MUA officials say the wipes are responsible for more wastewater emergencies in recent years.
Mt. Laurel residents shouldn’t rush to flush when it comes to allegedly “flushable” wipes.
The Mt. Laurel Municipal Utilities Authority is asking residents to help preserve the health of the township’s sewer system by only flushing toilet paper down their toilets.
According to MUA officials in a recent statement on Facebook, wastewater emergencies for the township have increased tenfold in the past decade, which MUA officials say coincides with the public’s increased use of “flushable” wipes.
Yet MUA officials say the wipes are anything but flushable, as the wipes act differently than normal toilet paper when flushed down a toilet.
While toilet paper is designed to break down once in a wastewater system, MUA officials say “flushable” wipes do not break down in the same way.
Instead, MUA officials say MUA employees must remove the wipes as part of the water treatment process, including many instances in which MUA employees have to remove the wipes by hand.
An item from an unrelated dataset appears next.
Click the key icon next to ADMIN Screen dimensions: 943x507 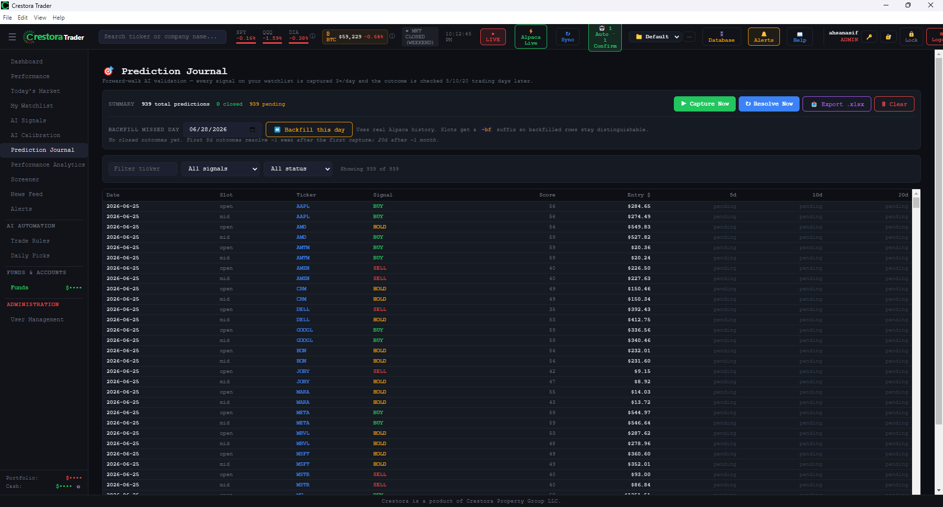[869, 37]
“We need your help,” officials said in a statement directed toward members of the pubic. “Manufacturers of disposable wipes label their products as ‘flushable’ and have spent hundreds of millions in advertising dollars convincing us of that. What they don’t tell us is that these products do not break down when they enter our sewer systems.”
MUA officials point to the self-proclaimed “flushable wipes” as being responsible for an incident in late May where pumps became clogged at the MUA’s Larchmont pump station (located at the intersection of Hartford and Union Mill roads), which rendered the station completely non-operational.
As MUA officials repaired with the clogged pumps, officials say sewage flow was inadvertently redirected into an older sanitary sewer pipe at Hartford Road.
According to MUA officials at the time of the incident, the old sewer piping was left in place to serve as a backup to the MUA’s newer Hartford Road sanitary sewer force main replacement project that was installed in 2017.
Yet as sewage flow was redirected to the decommissioned force main, it began to leak, which forced the MUA to immediately close Hartford road to traffic.
“The MUA recognizes the inconvenience and regrets the continued closure of Hartford Road as we resolve sewer issues like these,” MUA officials said in their Facebook statement.
With that in mind, MUA officials said additional work is scheduled for the Larchmont pump station, along with long-term plans to replacement additional force main sections in the adjacent section of Hartford Road.
In the meantime, MUA officials ask residents to avoid using flushable wipes.
“Please help us by only flushing toilet paper down your toilets,” MUA officials said in their statement.